• **What this task involves**: How many lines in the data below contain the string "computer"? State that number only.

::: Dataset :::

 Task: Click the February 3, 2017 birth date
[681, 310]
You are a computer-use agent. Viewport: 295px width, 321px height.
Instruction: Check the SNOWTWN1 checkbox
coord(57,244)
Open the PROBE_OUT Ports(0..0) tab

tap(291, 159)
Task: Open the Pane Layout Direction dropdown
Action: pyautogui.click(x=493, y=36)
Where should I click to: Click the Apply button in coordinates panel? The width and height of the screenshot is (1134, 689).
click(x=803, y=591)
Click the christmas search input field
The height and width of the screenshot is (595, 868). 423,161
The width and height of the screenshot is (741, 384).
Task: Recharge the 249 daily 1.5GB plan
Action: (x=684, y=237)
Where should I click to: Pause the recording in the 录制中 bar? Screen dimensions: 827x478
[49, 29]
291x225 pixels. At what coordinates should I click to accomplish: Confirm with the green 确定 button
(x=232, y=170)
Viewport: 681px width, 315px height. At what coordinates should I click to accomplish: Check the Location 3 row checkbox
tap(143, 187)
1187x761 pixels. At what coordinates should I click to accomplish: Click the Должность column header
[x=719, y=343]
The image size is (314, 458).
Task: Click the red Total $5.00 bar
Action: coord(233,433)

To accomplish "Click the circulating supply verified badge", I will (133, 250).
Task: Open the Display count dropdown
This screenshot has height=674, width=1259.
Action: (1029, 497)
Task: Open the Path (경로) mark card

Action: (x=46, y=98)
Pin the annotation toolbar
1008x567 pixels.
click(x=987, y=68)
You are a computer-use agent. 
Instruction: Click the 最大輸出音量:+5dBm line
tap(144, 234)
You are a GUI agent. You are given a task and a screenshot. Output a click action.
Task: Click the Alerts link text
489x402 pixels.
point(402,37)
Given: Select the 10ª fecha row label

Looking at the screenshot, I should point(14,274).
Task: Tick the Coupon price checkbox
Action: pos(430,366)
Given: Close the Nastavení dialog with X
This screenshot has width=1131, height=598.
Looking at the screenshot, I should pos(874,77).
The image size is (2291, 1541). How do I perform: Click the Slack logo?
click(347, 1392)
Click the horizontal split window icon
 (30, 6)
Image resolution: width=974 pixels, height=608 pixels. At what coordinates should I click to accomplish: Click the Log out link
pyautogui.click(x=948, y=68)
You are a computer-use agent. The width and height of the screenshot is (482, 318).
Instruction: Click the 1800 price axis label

:::

• **Output of the task**: 3